Exercise inputs START

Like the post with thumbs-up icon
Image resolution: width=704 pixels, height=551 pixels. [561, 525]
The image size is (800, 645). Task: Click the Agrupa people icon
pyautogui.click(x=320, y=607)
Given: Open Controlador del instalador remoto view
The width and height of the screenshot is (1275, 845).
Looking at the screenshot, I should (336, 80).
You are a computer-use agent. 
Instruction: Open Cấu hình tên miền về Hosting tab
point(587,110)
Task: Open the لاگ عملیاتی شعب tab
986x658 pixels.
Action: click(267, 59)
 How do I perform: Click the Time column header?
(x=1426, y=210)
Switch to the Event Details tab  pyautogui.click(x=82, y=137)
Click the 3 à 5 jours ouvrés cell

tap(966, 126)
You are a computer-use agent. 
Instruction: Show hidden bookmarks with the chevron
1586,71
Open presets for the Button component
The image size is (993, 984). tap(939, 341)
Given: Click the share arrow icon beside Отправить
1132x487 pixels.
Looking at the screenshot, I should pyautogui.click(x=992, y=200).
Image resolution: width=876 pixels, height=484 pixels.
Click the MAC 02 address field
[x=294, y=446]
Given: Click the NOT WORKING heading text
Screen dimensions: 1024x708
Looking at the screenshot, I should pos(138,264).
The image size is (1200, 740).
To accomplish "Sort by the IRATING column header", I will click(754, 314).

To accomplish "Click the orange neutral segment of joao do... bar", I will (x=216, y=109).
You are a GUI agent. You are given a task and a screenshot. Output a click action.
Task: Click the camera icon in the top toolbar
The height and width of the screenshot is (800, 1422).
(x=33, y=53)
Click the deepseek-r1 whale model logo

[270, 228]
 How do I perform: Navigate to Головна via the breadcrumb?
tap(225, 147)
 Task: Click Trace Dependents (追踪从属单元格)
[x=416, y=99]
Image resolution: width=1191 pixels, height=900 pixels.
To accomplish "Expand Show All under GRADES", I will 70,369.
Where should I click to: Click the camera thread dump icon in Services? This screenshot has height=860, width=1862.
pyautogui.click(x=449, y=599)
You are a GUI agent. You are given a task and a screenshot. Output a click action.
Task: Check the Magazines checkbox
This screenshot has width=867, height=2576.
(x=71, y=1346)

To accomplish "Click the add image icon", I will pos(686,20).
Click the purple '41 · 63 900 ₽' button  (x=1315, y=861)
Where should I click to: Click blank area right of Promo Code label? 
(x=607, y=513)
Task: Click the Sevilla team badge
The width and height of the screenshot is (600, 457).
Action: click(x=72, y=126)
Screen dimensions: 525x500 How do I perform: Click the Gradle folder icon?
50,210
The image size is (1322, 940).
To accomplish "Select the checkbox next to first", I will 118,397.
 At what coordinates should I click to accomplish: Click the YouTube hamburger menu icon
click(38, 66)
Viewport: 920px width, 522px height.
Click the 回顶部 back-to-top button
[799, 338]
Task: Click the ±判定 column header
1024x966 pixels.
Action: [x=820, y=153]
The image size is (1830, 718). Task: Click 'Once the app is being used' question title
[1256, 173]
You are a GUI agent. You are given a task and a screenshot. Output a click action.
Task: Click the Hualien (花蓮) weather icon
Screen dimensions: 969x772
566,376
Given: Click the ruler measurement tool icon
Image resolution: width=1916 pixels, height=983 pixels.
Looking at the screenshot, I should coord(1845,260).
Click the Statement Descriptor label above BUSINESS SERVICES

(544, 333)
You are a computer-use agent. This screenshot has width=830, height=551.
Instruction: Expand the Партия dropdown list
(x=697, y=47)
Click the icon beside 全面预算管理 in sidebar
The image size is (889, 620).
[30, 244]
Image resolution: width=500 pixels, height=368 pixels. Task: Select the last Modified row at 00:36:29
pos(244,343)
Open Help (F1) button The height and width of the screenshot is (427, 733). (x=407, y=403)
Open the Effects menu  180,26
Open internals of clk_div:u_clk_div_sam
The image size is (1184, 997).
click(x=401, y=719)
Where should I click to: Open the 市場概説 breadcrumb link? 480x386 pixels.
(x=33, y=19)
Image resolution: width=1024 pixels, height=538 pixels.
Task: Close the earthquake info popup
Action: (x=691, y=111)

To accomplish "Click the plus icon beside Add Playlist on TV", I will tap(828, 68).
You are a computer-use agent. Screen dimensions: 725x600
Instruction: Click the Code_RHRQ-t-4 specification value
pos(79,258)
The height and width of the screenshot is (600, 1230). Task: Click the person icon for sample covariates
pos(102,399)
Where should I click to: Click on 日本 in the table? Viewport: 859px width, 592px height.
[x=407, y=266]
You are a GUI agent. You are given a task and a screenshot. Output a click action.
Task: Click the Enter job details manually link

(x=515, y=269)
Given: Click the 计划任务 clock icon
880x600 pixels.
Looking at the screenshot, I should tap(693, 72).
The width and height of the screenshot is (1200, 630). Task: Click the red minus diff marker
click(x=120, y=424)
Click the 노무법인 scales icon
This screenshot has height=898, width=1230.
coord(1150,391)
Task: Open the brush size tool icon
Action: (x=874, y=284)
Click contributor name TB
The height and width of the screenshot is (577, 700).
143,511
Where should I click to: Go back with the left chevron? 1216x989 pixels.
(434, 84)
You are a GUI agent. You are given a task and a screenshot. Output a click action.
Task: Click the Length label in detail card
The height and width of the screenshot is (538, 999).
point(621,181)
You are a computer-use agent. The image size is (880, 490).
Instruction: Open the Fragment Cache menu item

Exercise inputs END

■ **Goal of the exercise**: Read the entries and show each line that mentions "checkbox".

■ **Response area**:
Task: Check the Magazines checkbox
To accomplish "Select the checkbox next to first", I will 118,397.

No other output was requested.